Equity and Efficiency of Using Wearables Data for COVID-19 Monitoring (2020-2021)

The coronavirus pandemic has resulted in over 35 million infections and over 612,000 deaths in the U.S. alone as of mid-August 2021. To quickly identify and isolate new infections and clusters, public health officials are seeking new tools to target diagnostic testing for individuals who exhibit symptoms.

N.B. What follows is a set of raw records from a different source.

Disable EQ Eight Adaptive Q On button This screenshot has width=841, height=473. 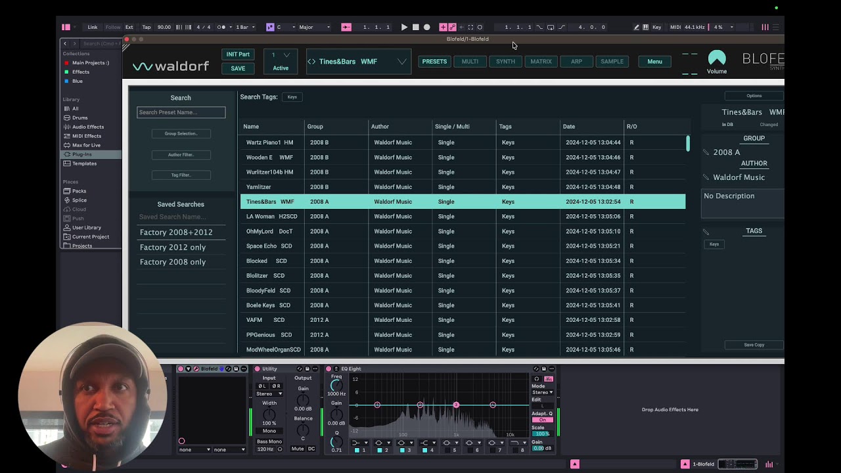pyautogui.click(x=542, y=420)
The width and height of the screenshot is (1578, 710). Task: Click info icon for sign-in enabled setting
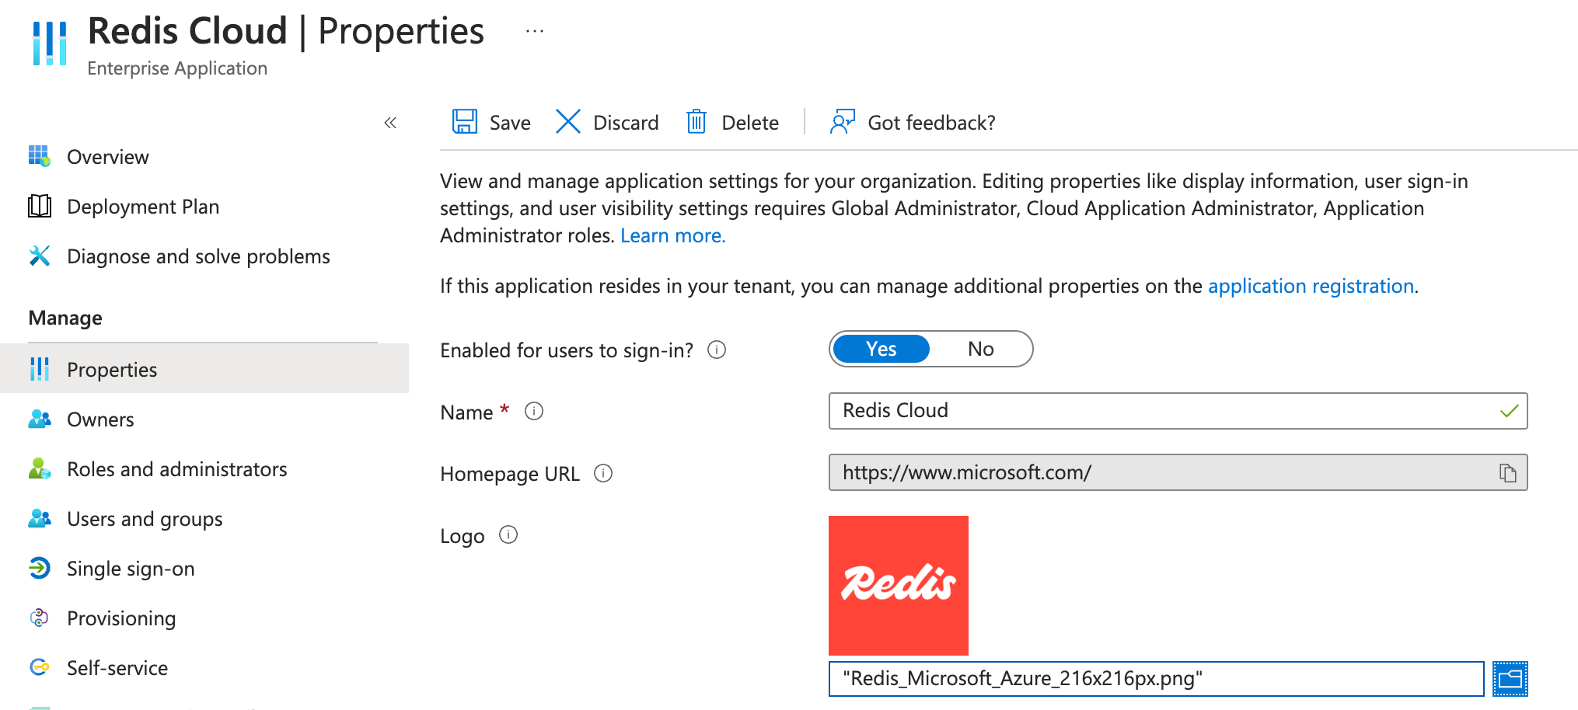(x=717, y=350)
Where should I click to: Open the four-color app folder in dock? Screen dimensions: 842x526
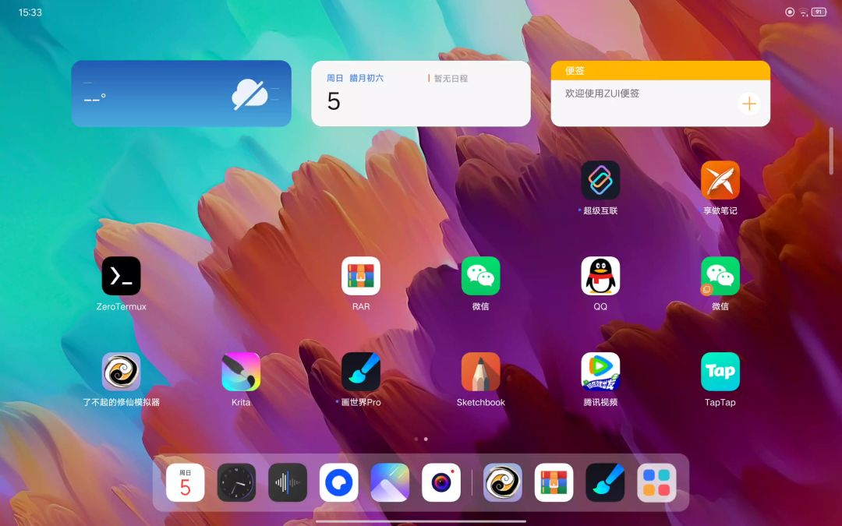[x=656, y=483]
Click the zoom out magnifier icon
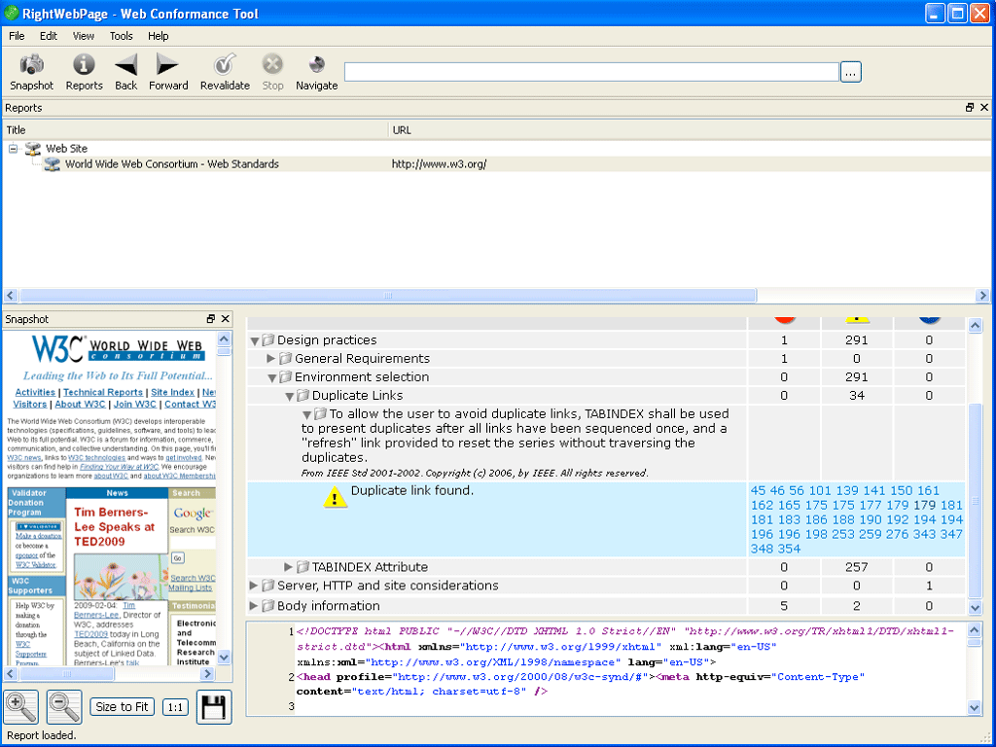 point(64,706)
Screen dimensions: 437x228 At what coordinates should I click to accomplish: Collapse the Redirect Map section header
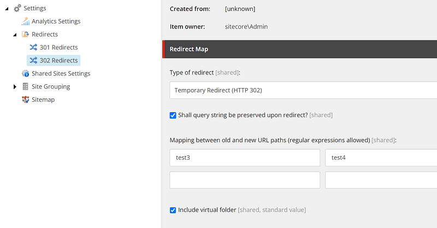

In April 2020, Duke launched CovIdentify to test the viability of using wearables to quickly identify individuals who may have contracted the coronavirus. The CovIdentify platform integrates information from widely used wearables with simple daily electronic self-reports on symptoms and social distancing, for up to 12 months. CovIdentify’s overarching objective is to implement existing digital biomarkers and establish new digital biomarkers to develop, validate and translate CovIdentify as a continuous screening tool. Since April, the study has collected data from over 7,500 individuals using a “bring-your-own-device” (BYOD) model.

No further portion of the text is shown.